2022 World Press Freedom Index Warns on News Chaos, Media Polarization

An international media watchdog warned on Tuesday about the “disastrous effects of news and information chaos – the effects of a globalized and unregulated online information space that encourages fake news and propaganda.”

World Press Freedom DayJournalists' jobs are becoming increasingly difficult around the world, and the number of tools used against them is growing. (Photo: Marco Verch Professional Photographer, Flickr, License)Marking World Press Freedom Day, Reporters Without Borders (RSF) published their 2022 World Press Freedom Index that indicates a two-fold increase in polarization exacerbated by information disorder — that is, media polarization fuelling divisions within countries, as well as polarization between countries at the international level.

“Within democratic societies, divisions are growing as a result of the spread of opinion media following the ‘Fox News model’ and the spread of disinformation circuits that are amplified by the way social media functions,” the watchdog said in a statement.

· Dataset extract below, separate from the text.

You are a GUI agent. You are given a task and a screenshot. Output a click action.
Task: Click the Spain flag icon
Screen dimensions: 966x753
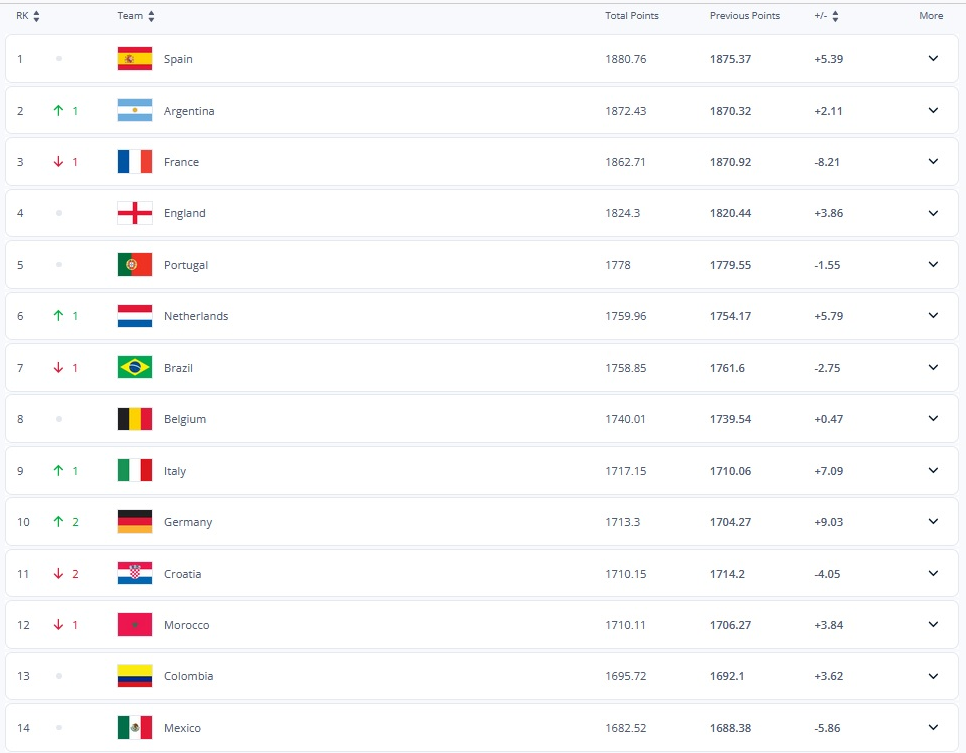pos(135,59)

At the same time, the disparity between open societies and autocratic governments that dominate their media and online platforms while waging propaganda campaigns against democracies is eroding democratic institutions around the world.

Therefore, the polarization on different levels is fueling increased tensions, according to RSF.

Assessing the state of journalism in 180 countries and territories worldwide, the World Press Freedom Index showed how the crisis in the world reflects on the media.

While the countries topping the list — Norway, Denmark and Sweden — continue to serve as “a democratic model where freedom of expression flourishes,” in the case of the Russian invasion of Ukraine, according to RSF, a propaganda war preceded the physical one. The Kremlin regime also continued to persecute those media who refused to take part in the propaganda.

Contrary to the ideas of the World Press Freedom day, which the UN declared nearly 30 years ago “as a reminder to governments of the need to respect their commitment to press freedom,” Russia, according to the report, keeps 13 journalists and one media worker in jail at the moment.

“Russian forces are detaining, abducting or kidnapping and targeting journalists and civil society actors to prevent the world from hearing the truth,” according to Council of Europe, which called on the Russian Federation to “immediately stop such attacks and practices.”

Stressing that safety of journalists is a EU priority, the continent’s leading human rights organization warned that already 10 Ukrainian and international media workers were killed and many others were wounded in the Russian invasion of that country.

The Council paid respect to courageous independent media and individual journalists in Russia and Belarus, who “strive to inform about the war waged by the Russian leadership against Ukraine and the atrocities committed against Ukrainian people,” despite the risk of long-term prison sentences and prolonged arrests.

Russia’s regime treatment of independent media pushed that country deeper into the World Press Freedom Index’s so-called red list, which indicates a “very bad” press freedom situation on the map. The country fell five places on the Index, from an already low 150th to 155th.

RSF stressed that the number of countries classified as “very bad” seriously increased this year, coloring 28, out of 180 countries, red. The Index’s red list starts with Belarus on 153th place, and ends with the world’s 10 worst countries for press freedom. Among them is Myanmar (176th), where the February 2021 coup d’état set press freedom back by 10 years as well as China, Turkmenistan (177th), Iran (178th), Eritrea (179th) and North Korea (180th).”

The RSF stressed that the media face serious problems in other parts of the world as well. For example in China, considered as “one of the world’s most repressive autocratic regimes,” which “uses its legislative arsenal to confine its population and cut it off from the rest of the world.” The country, which takes the 175th place on the World Press Freedom Index, currently keeps 110 journalists behind bars.

The situation is especially critical in Hong Kong, which plummeted from 80th place last year to 148th, and near the red-colored-map, this year.

The situation is not much better in India and Pakistan or the Middle East — Israel, Palestine and the Arab states, according to the Index.

“The creation of media weaponry in authoritarian countries eliminates their citizens’ right to information but is also linked to the rise in international tension, which can lead to the worst kind of wars,” RSF Secretary-General, Christophe Deloire, said and stressed that “urgent decisions are needed in response to these issues.”

Persecution of journalists, however, is not the only tool governments use to silence the media.

The International Federation of Journalists (IFJ) has warned that sophisticated spyware programs have been used to spy on journalists and media workers all over the world in recent years.

“From Asia Pacific to Latin America, passing by European and the Middle East, governments have reportedly used sophisticated spyware products designed to fight crime to target independent journalists,” IFJ said in a statement.

The lack of restrictions and supervision over the use of this type of malware, which was originally meant to combat crime and terrorism, allows it to be used maliciously against journalists, lawmakers, human rights defenders, and civil society leaders, according to the organization.

IFJ therefore urged governments across the world and international bodies to “work together with journalists’ unions to develop strict regulations that ban surveillance of journalists and recognise the inviolability of journalists’ communications.”